San kıkırdadı ve telefonunu pantolonunun cebine geri soktuktan sonra önden giden ikiliyi yakalamak için adımlarını hızlandırdı. İkisinin arasında yaklaşık bir metre olduğu için hiç zorlanmadan ortalarına girdi, kendisi de zaten küçüktü. Ardından kollarına girdi.

Arnavut kaldırımı yolda yürürlerken önünden geçtikleri her barın önüne toplanmış kahkaha atan ve dans eden canlı gruplar vardı. San hayranlıkla etrafına bakarken son birkaç saat yaşadıklarından dolayı yorgun bile hissetmiyordu.

San, Irene ve Wooyoung fısıldaşıp kıkırdarlarken, hızlı ve bağırarak konuşan İtalyanların muhabbetlerini dinleyerek arada sırada etraflarında gördükleri bir şeyleri işaret ediyorlardı.

San'ın yakınlığıyla ve rahatlığıyla Wooyoung içten içe panikliyordu. San'ın yüzündeki kocaman gülümseme ve gözlerindeki parıltıyla ona bakmadığı anlarda onu izlerken San bir anda başını çevirip izlediği yakalayınca ikisi de utanarak başlarını çevirmişlerdi.

Kısa süre sonra retro ve indie tarzındaki ürünlerle dolu sevimli bir İtalyan kıyafet mağazasına girdiler. Genel olarak boştu, toplamda dört müşteri vardı.

San kollarını çözdü ve ikisinin de ellerini tutarak takı ve aksesuarların olduğu tarafa doğru çekiştirdi. Diliyle yanağının içiyle oynarken gözleri takmak için gülünç bir gözlük arıyordu.

Kıkırdadı ve büyük kırmızı renkli, kalp şeklindeki gözlüğe uzandı ve hızla takıp Irene'e döndü. Yüzünün aldığı ifadeyle San kahkaha attı.

Mağazada etraflarına bakınırlarken rastgele şeylerden konuşmaya devam ettiler. Mağazanın arka tarafındaki şapkalara ayrılmış bölüme doğru ilerlediler.

San, Wooyoung'u kova şapkası takmış halde hayal edince hızla şapkalara yanaştı. Tezgahtaki beyaz şapkayı eline alıp arkasına döndü ve uzanıp başının üzerine geçirdi. Sarışın adam şaşkınlıkla tepki verirken ani refleksle elleri şapkaya doğru gitti. Ama anında geri indirip San'a doğru kocaman gülümsedi.

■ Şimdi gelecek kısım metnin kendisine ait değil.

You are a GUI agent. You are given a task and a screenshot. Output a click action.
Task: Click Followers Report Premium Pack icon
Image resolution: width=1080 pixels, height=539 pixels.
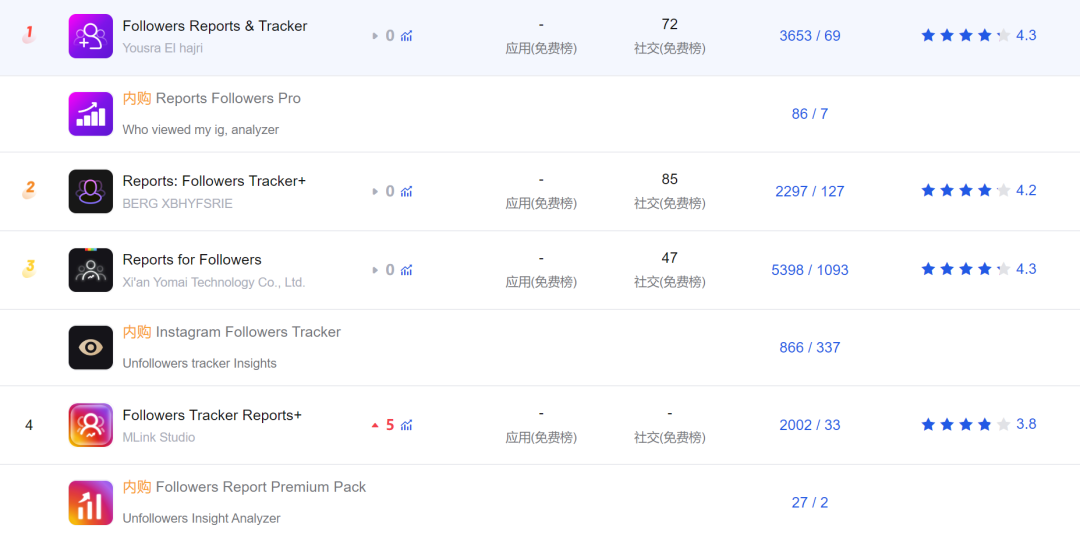pos(90,502)
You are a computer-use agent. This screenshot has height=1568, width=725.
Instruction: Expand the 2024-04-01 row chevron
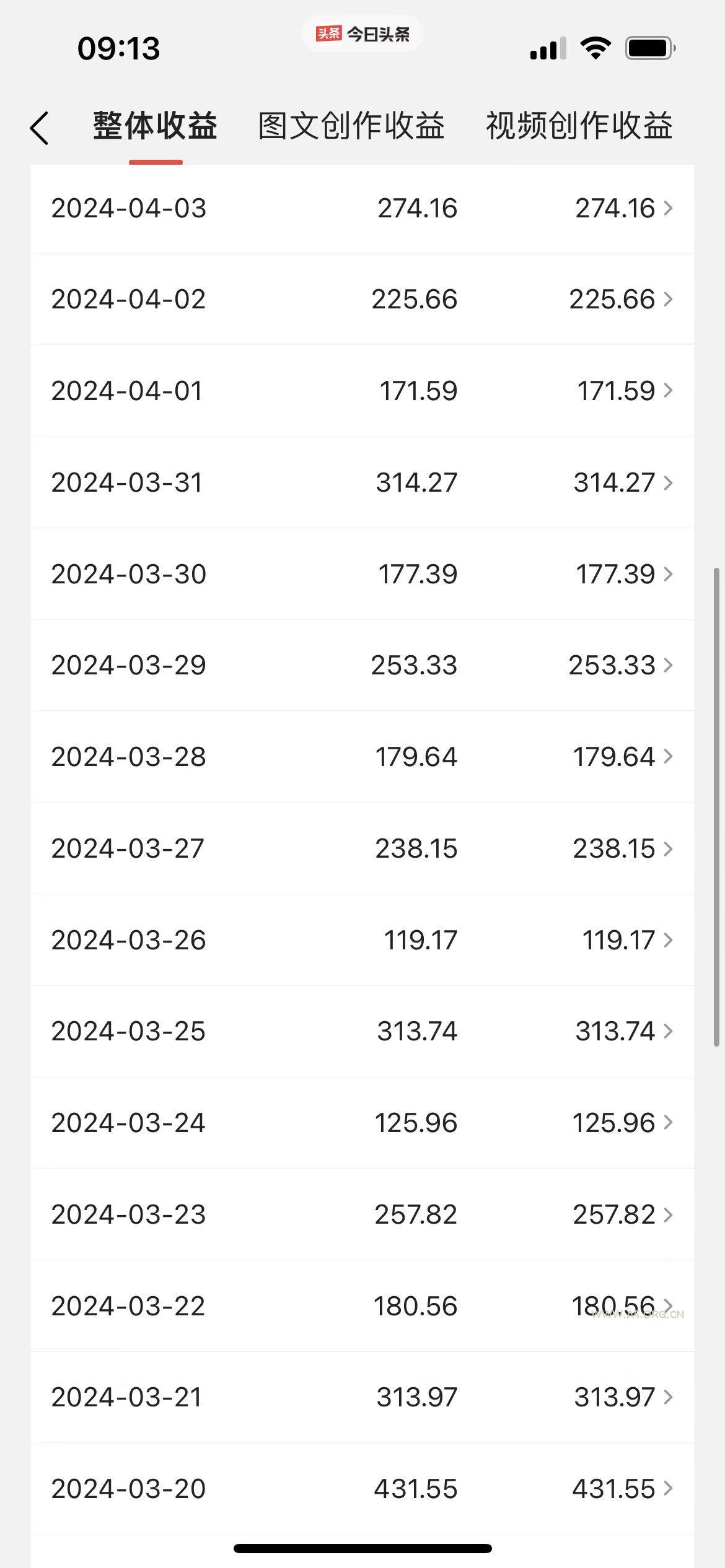pyautogui.click(x=668, y=391)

Wooyoung'un şapkayı çıkarmasından korkar gibi hala şapkayı tutan San hızla Irene'e döndü.

"Irene! Kava şapkalı Woo'ya bak!"

Wooyoung yanaklarının ısındığını hissederken San'ın parlayan gözleri ve Irene'in sinsi gülüşüyle üzerine dönen dikkatle utanmıştı.

"Çok sevimli, değil mi?" dedi Irene kıkırdayarak, San'ın tuzağına düşmesini beklerken dudağını ısırıyordu.

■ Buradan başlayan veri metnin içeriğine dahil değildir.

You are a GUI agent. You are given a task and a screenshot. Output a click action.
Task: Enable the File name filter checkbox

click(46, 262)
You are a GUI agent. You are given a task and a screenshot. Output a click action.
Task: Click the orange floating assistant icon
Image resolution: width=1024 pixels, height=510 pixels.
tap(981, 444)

"Öyle," dedi San hayallere dalmış gibi, yüzündeki gülümsemeyle Wooyoung'a  bakıyordu.

Wooyoung yarım ağızla sırıttı ama yanakları hala yanıyordu. San'ın gözleri anında büyüyüp sanki şapka alev almış gibi ellerini hızla kendine çekerken Wooyoung'un yamuk sırıtışı kocaman bir gülümsemeye dönüşmüştü.

"Bir dakika, ne? Hayır, Wooyoung sevimli falan değil. Kim dedi onu?" San kızarıp alt dudağı panikten titreyerek hızla yanlarından uzaklaştı.

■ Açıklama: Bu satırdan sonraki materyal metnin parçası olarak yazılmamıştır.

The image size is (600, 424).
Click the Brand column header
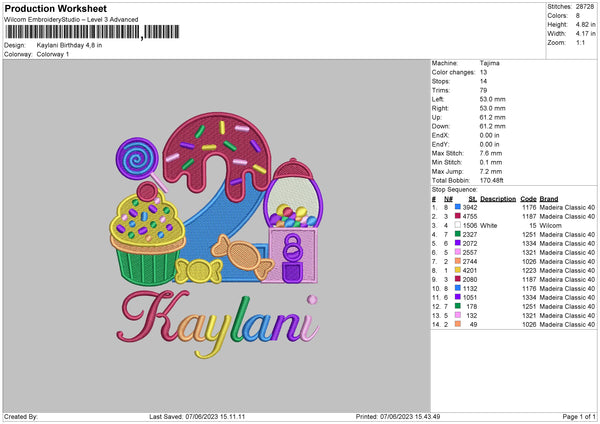(551, 198)
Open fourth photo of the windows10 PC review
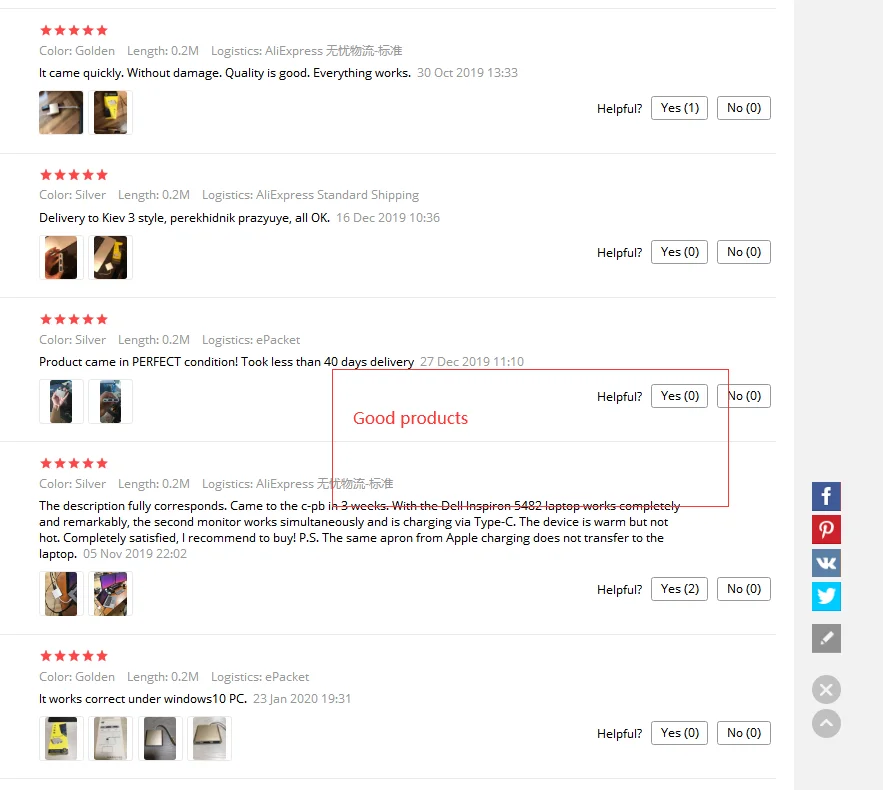 pos(209,738)
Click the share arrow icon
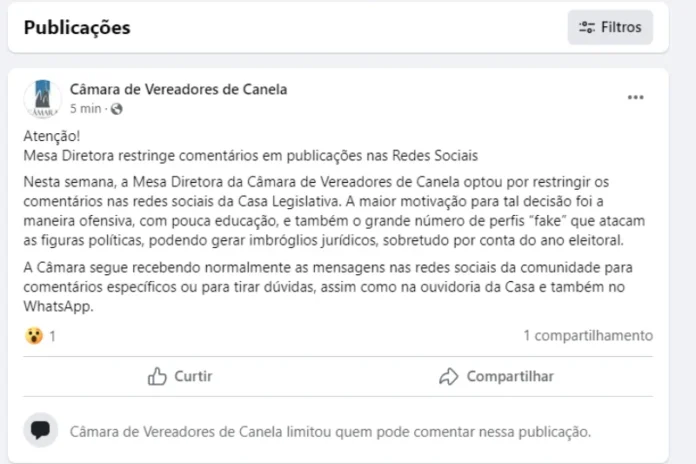The image size is (696, 464). (449, 377)
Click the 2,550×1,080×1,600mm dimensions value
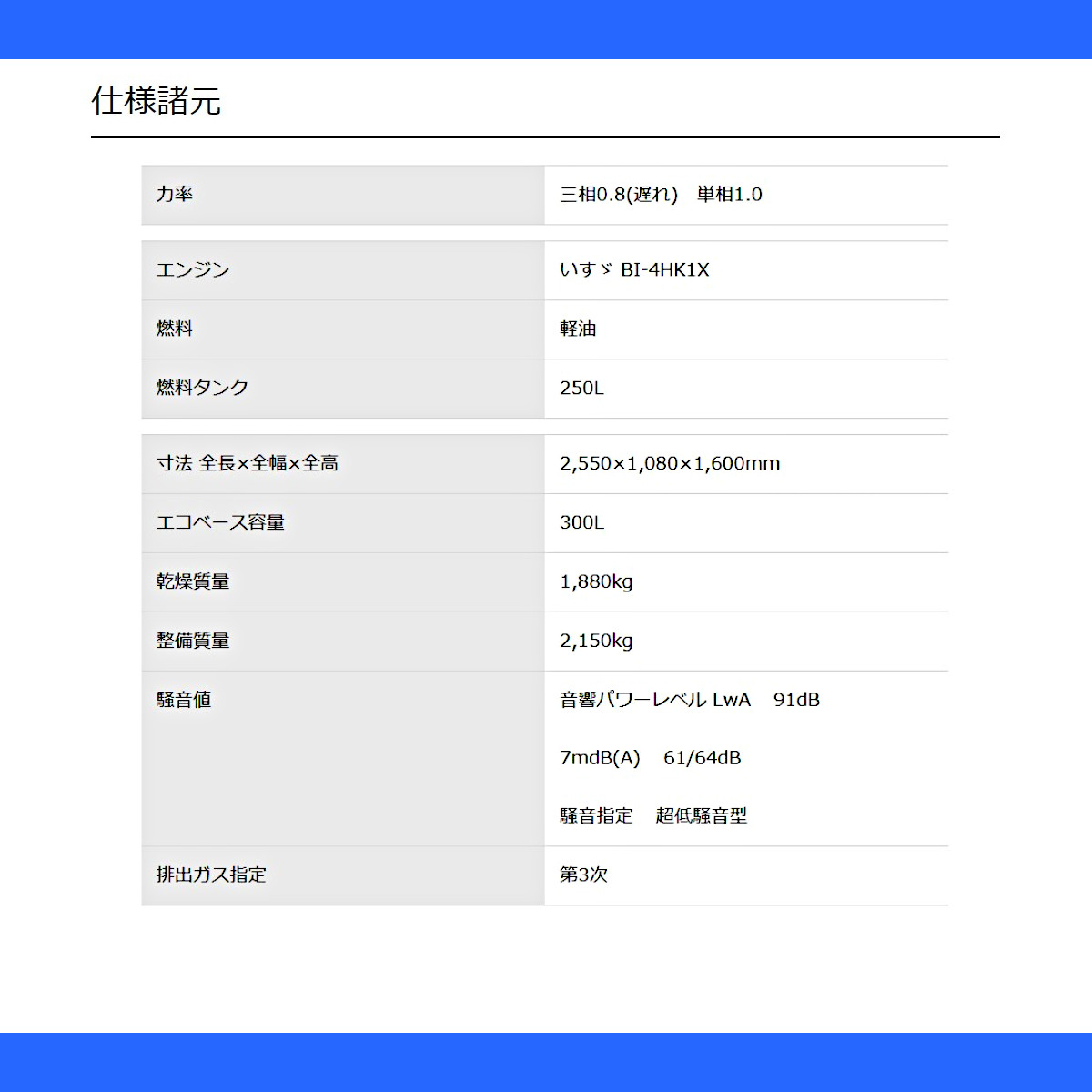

Wooyoung kahkaha atarken San'ın gördüğü ilk bölüme doğru gidişini izliyordu. Fakat o bölüm de kadın iç giyimi bölümüydü.

San'ın fark etmesi gerekenden daha fazla sürmüştü ve fark ettiği ansa küçük bir çığlık atıp o bölümden koşarak uzaklaşmıştı.

Wooyoung kıkırdarken şimdi kırtasiye bölümünde olan San'ın iyi olduğundan emin olduktan sonra şapkayı çıkardı ve hafifçe bozulan saçını elleriyle düzeltti. Irene onu durdurmadan önce tam şapkayı yerine koymak üzereydi.

"Şapkayı almalısın bence."

"Pek benim tarzım değil," dedi Wooyoung çekinerek.

"Öyle mi? Ama San çok beğenmişti."

Wooyoung'un kulakları kızarırken hızla boğazını temizledi ve gözlerini not defterlerine bakıp kendi kendine konuşan San'a çevirdi.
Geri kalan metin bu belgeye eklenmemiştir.